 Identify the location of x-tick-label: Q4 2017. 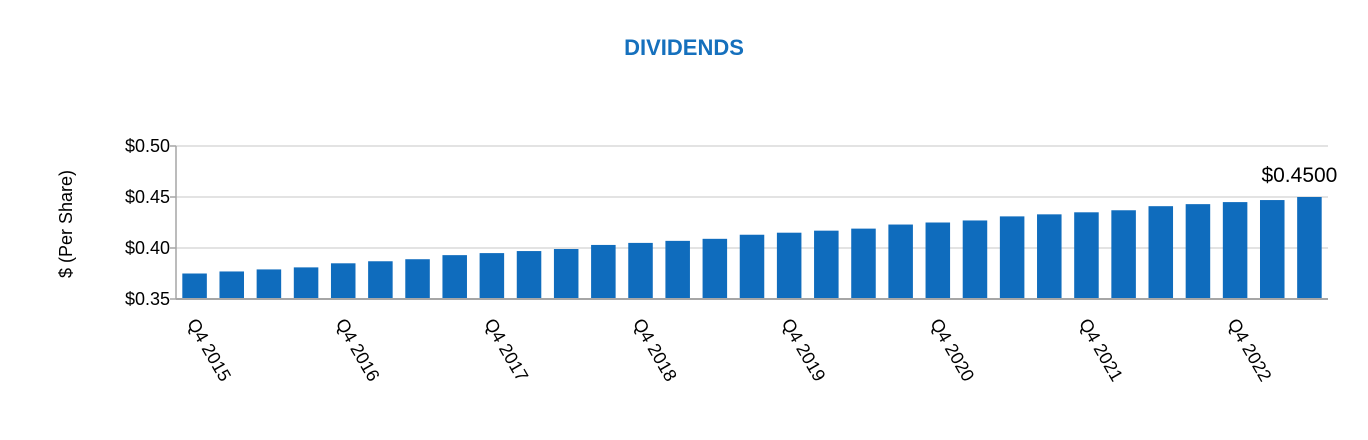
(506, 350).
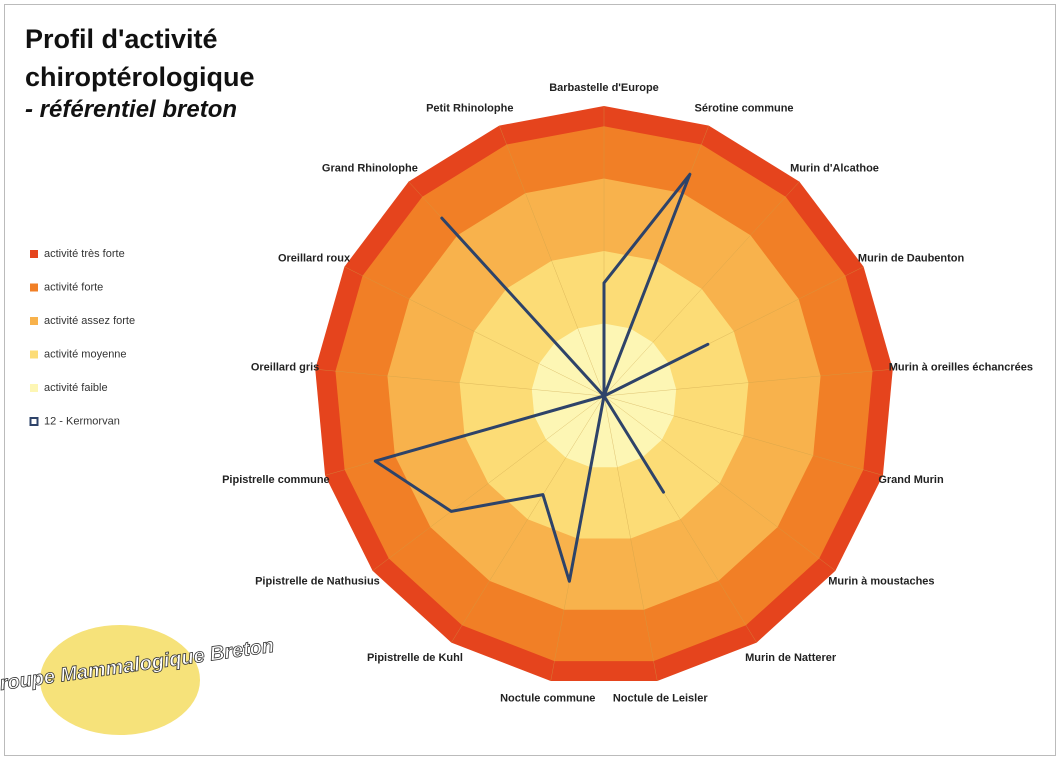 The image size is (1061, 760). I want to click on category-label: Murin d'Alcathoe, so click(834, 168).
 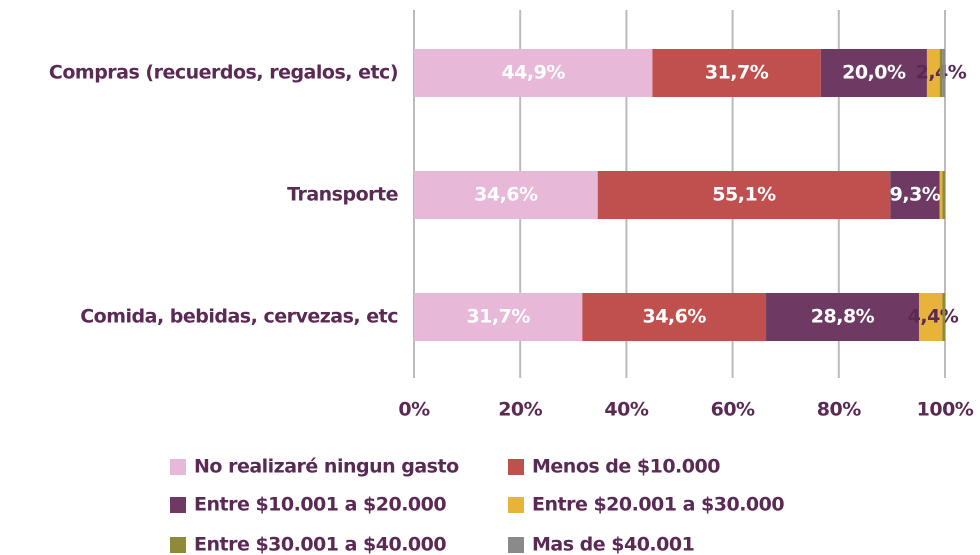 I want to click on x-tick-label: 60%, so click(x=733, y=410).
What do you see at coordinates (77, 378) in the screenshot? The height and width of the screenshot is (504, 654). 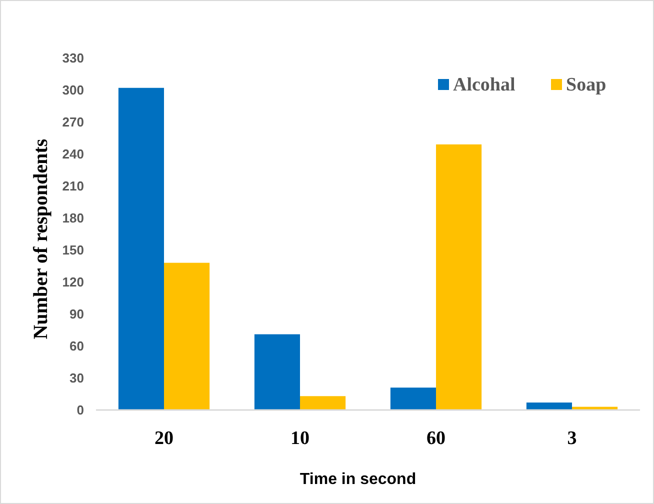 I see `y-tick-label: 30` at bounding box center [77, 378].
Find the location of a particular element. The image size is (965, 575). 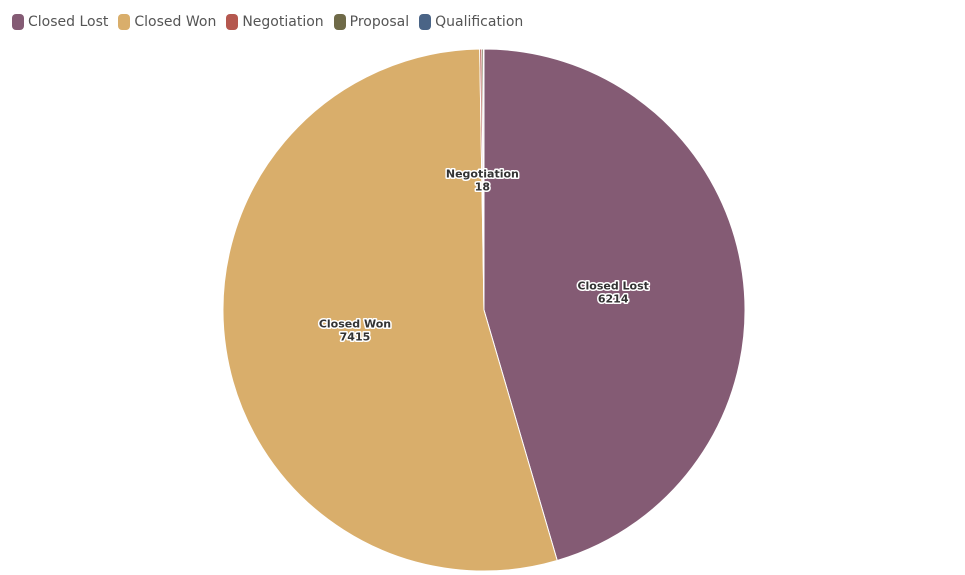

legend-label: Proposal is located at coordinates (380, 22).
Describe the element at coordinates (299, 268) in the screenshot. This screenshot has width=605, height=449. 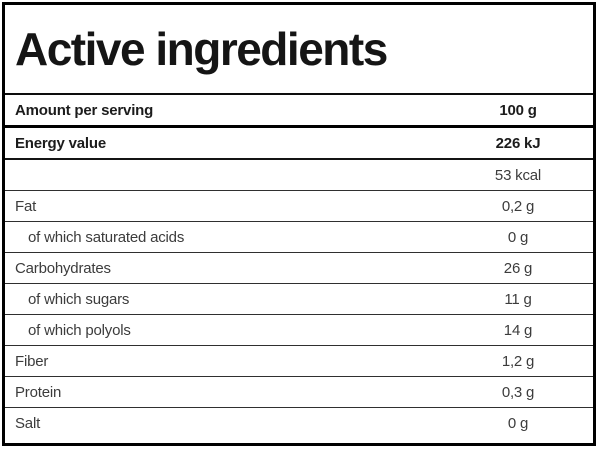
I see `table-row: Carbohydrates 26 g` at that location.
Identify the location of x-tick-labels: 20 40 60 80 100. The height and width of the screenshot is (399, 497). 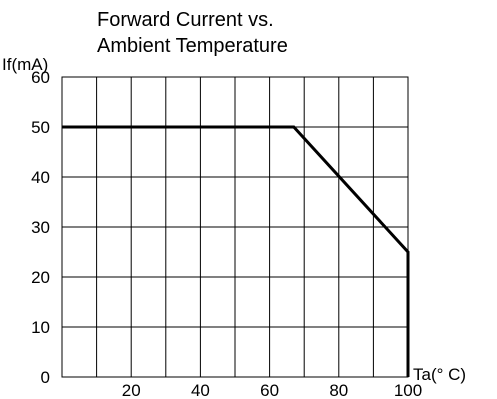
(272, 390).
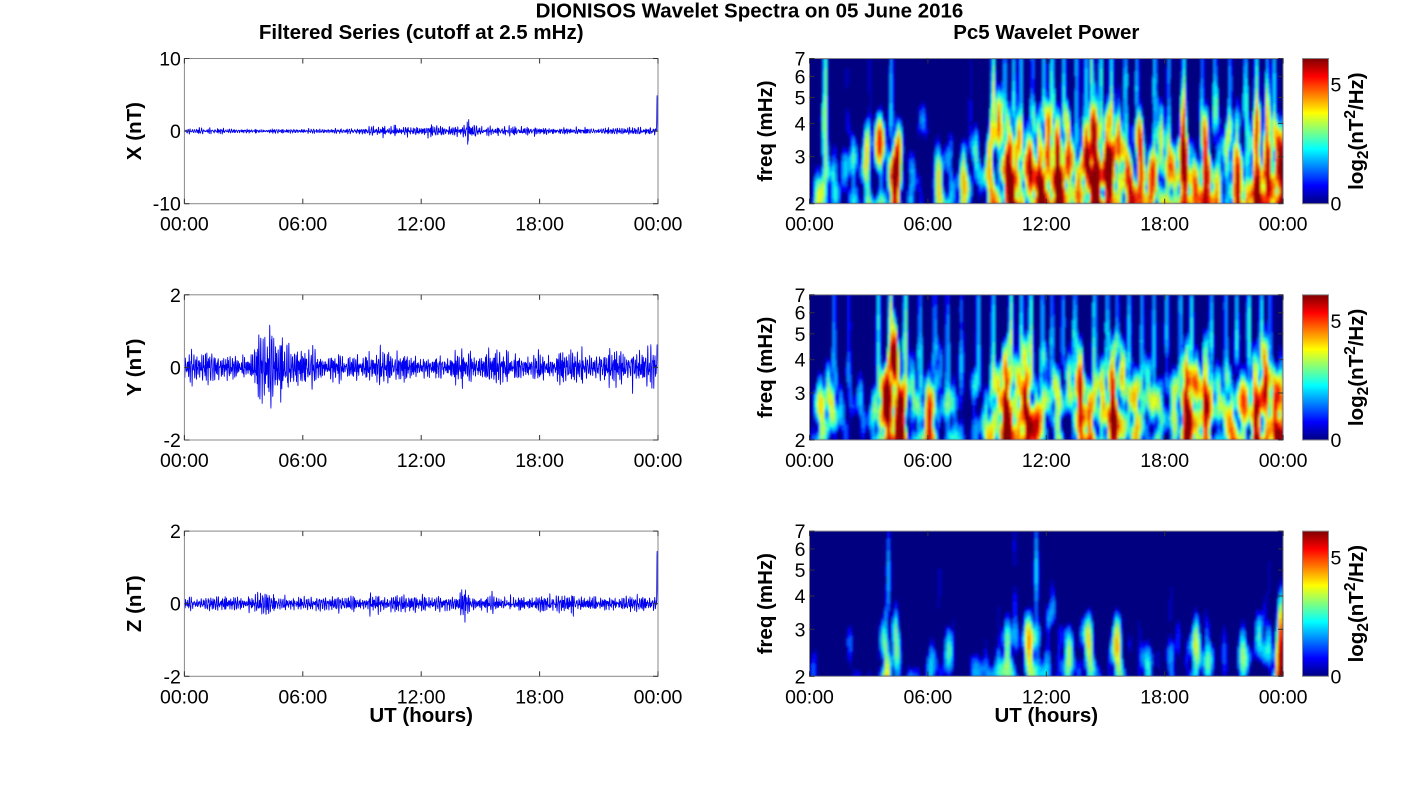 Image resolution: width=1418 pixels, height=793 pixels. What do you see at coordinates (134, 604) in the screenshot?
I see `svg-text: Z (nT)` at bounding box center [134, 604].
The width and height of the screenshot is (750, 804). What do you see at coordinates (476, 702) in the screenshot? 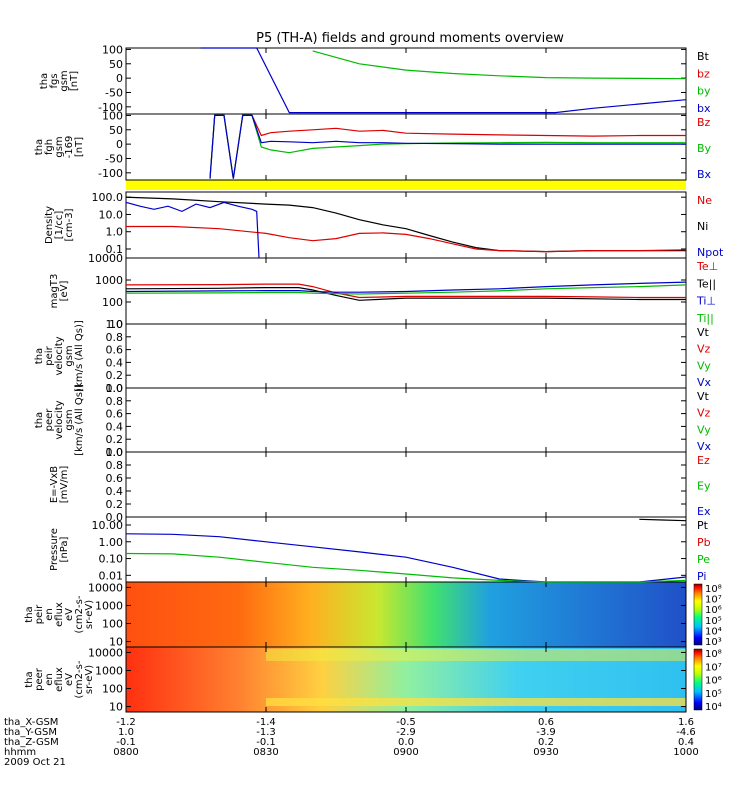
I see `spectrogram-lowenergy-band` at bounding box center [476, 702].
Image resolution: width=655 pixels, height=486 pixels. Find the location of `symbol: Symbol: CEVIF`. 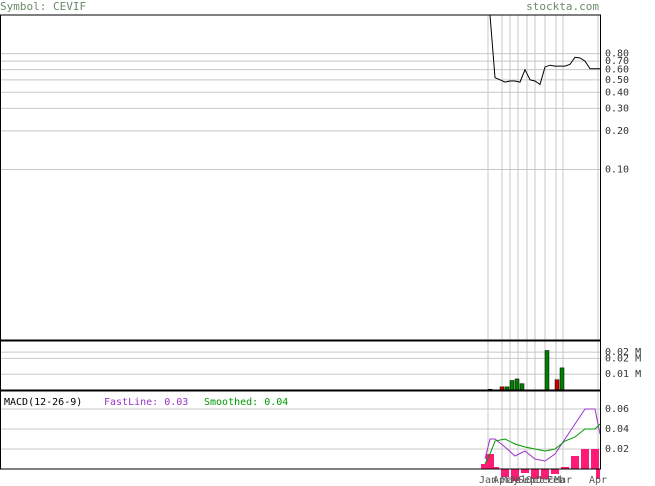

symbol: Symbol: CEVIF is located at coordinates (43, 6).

#### Task description:
Starting at the line that contains "Describe the element" and continuing through the end of the material, render every non-blank line as a Markdown table with the columns "Row" and "Content", and omit the pictures.

#### Completed exercise:
| Row | Content |
|---|---|
| 1 | Describe the element at coordinates (299, 268) in the screenshot. This screenshot has width=605, height=449.  |
| 2 | I see `table-row: Carbohydrates 26 g` at that location. |
| 3 | Identify the location of x-tick-labels: 20 40 60 80 100. The height and width of the screenshot is (399, 497).  |
| 4 | (272, 390). |
| 5 |  Image resolution: width=1418 pixels, height=793 pixels. What do you see at coordinates (134, 604) in the screenshot? |
| 6 | I see `svg-text: Z (nT)` at bounding box center [134, 604]. |
| 7 | The width and height of the screenshot is (750, 804). What do you see at coordinates (476, 702) in the screenshot?  |
| 8 | I see `spectrogram-lowenergy-band` at bounding box center [476, 702]. |
| 9 | Image resolution: width=655 pixels, height=486 pixels. Find the location of `symbol: Symbol: CEVIF`.  |
| 10 | symbol: Symbol: CEVIF is located at coordinates (43, 6). |